* What needs to be done *
Write out each line of the entries exactly, starting at the first and finishing with the line that contains "Корзины (702, 94)".

__________________________________________________

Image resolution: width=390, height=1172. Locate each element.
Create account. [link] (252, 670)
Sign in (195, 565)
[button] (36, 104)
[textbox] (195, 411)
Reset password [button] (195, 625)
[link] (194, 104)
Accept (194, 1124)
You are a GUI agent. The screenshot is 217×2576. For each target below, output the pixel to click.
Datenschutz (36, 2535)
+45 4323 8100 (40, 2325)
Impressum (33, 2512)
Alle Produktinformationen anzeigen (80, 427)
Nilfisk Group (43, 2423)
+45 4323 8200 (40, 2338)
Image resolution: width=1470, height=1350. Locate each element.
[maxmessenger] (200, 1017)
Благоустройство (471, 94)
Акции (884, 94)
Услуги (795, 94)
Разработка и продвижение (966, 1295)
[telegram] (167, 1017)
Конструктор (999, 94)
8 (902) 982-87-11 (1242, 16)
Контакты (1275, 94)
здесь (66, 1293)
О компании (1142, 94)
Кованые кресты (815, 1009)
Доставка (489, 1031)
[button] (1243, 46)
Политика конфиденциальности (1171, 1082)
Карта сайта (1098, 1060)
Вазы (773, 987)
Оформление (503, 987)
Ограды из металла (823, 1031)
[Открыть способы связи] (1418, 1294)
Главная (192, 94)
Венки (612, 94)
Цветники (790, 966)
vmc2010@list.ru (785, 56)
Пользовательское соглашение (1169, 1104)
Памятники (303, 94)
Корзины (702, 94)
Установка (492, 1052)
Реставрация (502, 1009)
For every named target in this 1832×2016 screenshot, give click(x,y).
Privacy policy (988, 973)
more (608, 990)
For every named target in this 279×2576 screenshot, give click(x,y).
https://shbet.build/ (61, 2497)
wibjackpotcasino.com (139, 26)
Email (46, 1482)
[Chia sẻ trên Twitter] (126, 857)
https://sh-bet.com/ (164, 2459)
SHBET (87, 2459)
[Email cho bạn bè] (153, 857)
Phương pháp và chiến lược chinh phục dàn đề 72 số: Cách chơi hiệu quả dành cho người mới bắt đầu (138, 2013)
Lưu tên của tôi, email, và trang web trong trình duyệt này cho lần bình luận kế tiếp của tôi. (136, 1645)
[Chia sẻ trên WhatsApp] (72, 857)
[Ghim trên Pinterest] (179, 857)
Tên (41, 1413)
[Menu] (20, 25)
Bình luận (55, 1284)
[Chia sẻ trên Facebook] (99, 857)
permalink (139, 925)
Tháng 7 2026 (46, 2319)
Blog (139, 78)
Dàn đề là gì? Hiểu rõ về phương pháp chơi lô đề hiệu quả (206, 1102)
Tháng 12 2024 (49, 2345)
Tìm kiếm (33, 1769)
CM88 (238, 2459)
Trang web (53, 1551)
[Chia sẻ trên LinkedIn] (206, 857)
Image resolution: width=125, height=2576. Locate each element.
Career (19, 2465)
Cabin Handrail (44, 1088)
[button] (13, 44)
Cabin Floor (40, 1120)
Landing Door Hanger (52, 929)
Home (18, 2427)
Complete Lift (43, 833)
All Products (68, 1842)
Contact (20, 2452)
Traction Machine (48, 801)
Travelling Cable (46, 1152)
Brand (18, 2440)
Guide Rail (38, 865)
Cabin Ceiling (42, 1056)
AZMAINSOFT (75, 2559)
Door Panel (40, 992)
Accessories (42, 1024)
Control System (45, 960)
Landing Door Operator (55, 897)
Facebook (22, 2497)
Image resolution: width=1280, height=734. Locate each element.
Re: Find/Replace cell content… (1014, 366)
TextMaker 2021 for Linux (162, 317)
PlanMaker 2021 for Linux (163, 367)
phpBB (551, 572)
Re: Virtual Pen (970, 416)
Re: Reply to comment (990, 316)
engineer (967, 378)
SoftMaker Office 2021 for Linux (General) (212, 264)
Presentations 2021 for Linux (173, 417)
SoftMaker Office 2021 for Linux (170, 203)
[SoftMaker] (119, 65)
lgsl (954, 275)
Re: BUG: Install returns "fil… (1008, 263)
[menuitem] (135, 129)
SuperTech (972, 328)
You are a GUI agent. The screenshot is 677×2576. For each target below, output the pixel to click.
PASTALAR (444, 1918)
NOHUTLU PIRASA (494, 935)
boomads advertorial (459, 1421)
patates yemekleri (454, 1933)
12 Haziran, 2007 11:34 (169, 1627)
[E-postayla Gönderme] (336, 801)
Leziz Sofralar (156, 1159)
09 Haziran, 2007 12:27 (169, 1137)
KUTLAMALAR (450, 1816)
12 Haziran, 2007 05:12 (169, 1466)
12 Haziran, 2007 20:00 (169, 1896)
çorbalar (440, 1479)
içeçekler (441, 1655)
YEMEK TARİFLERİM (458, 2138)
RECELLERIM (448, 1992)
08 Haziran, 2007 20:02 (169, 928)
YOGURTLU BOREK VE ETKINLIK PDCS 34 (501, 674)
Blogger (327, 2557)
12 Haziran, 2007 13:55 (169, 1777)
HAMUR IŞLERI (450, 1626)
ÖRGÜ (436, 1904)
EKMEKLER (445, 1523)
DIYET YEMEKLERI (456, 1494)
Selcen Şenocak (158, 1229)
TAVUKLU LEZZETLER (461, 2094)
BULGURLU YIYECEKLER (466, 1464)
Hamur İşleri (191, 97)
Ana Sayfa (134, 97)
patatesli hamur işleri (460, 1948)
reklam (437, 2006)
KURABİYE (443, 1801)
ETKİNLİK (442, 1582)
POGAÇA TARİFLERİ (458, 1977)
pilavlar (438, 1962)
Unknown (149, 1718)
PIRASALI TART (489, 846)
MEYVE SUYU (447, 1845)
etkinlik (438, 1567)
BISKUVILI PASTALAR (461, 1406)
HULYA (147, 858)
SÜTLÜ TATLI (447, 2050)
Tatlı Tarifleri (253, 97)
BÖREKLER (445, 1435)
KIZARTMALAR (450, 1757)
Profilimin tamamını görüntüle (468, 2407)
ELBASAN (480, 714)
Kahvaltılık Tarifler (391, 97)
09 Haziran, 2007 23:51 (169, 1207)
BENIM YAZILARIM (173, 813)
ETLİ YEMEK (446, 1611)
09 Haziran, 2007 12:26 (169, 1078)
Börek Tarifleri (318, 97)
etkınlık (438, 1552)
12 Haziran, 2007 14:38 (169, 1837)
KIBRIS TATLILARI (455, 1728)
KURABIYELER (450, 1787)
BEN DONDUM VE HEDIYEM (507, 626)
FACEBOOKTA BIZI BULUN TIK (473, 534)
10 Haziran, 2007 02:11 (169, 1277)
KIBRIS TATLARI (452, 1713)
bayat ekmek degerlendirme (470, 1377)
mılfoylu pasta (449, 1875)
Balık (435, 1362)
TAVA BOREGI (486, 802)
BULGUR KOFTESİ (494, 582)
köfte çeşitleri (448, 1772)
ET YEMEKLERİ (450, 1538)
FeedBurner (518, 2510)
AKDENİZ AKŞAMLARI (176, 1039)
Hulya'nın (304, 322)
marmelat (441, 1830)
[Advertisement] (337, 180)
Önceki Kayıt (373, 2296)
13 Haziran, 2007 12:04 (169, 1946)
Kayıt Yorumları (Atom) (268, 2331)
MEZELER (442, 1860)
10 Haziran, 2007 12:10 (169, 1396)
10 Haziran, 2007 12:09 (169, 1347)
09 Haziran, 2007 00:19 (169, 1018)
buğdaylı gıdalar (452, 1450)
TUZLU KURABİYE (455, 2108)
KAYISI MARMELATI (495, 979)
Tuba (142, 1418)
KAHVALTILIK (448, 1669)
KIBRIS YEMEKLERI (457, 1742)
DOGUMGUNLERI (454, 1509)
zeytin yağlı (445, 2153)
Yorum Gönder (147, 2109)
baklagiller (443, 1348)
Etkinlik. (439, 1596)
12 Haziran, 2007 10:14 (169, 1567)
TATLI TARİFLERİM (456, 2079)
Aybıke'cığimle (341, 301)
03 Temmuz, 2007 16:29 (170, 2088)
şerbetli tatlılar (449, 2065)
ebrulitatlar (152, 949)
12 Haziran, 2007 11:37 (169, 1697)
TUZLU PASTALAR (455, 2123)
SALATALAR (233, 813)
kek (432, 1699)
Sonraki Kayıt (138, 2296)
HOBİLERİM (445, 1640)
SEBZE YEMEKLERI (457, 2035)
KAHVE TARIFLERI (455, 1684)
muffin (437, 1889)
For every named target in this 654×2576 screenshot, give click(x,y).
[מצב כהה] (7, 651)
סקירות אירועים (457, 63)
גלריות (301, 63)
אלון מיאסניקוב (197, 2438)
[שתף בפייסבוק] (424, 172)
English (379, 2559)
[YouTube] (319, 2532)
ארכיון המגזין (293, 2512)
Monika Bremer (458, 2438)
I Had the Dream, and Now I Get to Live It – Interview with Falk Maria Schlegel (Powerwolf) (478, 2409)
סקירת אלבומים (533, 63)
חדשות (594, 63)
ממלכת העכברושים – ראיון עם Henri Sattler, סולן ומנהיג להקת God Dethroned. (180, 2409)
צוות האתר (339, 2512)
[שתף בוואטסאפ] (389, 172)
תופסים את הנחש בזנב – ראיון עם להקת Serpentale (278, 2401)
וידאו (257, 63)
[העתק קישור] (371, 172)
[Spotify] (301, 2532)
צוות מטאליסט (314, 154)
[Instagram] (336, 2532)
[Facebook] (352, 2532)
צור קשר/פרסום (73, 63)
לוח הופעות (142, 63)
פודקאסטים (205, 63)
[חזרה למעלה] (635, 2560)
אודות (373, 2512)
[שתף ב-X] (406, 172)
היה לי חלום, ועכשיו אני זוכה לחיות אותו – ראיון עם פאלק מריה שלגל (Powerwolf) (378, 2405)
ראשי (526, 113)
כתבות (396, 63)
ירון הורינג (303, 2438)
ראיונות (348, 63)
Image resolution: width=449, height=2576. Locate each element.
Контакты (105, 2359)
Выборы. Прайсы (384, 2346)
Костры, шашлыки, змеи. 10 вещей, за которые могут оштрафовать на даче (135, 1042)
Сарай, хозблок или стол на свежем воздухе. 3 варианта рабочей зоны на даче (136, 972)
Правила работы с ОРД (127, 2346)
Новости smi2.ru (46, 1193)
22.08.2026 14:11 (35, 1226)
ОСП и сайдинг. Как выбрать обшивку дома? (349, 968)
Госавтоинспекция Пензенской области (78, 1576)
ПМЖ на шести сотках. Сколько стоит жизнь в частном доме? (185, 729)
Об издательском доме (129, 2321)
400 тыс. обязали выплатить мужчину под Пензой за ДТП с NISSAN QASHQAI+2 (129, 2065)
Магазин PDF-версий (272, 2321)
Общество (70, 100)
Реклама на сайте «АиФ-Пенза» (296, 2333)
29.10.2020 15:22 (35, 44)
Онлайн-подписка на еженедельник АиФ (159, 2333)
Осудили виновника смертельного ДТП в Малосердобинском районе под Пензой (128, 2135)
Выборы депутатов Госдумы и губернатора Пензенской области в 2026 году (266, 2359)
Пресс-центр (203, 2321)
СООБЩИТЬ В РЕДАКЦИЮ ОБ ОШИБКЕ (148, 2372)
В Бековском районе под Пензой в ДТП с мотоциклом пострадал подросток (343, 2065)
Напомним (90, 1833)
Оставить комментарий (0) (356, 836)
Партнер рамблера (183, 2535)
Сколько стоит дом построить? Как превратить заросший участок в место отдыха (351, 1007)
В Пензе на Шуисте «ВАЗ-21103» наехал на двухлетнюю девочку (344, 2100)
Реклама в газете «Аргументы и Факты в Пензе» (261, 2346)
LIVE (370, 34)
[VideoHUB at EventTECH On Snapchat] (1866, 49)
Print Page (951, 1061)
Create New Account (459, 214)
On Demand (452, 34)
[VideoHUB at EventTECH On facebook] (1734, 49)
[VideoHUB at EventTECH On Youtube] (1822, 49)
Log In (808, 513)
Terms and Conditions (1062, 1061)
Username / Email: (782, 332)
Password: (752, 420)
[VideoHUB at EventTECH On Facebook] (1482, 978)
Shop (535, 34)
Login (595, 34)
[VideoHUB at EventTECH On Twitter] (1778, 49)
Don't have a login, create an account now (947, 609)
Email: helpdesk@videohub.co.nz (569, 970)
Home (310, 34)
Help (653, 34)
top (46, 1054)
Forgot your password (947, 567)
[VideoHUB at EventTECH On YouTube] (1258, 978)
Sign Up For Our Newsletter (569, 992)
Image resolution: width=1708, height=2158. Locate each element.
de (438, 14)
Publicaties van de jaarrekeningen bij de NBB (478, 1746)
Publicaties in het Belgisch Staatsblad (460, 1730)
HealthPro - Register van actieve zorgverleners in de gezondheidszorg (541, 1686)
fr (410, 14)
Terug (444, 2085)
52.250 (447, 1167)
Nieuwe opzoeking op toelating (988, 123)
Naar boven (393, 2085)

__________________________________________________

* Response area *
Image resolution: width=390, height=1172. Locate each element.
Create account. [link] (252, 670)
Sign in (195, 565)
[button] (36, 104)
[textbox] (195, 411)
Reset password [button] (195, 625)
[link] (194, 104)
Accept (194, 1124)
You are a GUI agent. The screenshot is 217×2576. For each target below, output the pixel to click.
Datenschutz (36, 2535)
+45 4323 8100 (40, 2325)
Impressum (33, 2512)
Alle Produktinformationen anzeigen (80, 427)
Nilfisk Group (43, 2423)
+45 4323 8200 (40, 2338)
Image resolution: width=1470, height=1350. Locate each element.
[maxmessenger] (200, 1017)
Благоустройство (471, 94)
Акции (884, 94)
Услуги (795, 94)
Разработка и продвижение (966, 1295)
[telegram] (167, 1017)
Конструктор (999, 94)
8 (902) 982-87-11 (1242, 16)
Контакты (1275, 94)
здесь (66, 1293)
О компании (1142, 94)
Кованые кресты (815, 1009)
Доставка (489, 1031)
[button] (1243, 46)
Политика конфиденциальности (1171, 1082)
Карта сайта (1098, 1060)
Вазы (773, 987)
Оформление (503, 987)
Ограды из металла (823, 1031)
[Открыть способы связи] (1418, 1294)
Главная (192, 94)
Венки (612, 94)
Цветники (790, 966)
vmc2010@list.ru (785, 56)
Пользовательское соглашение (1169, 1104)
Памятники (303, 94)
Корзины (702, 94)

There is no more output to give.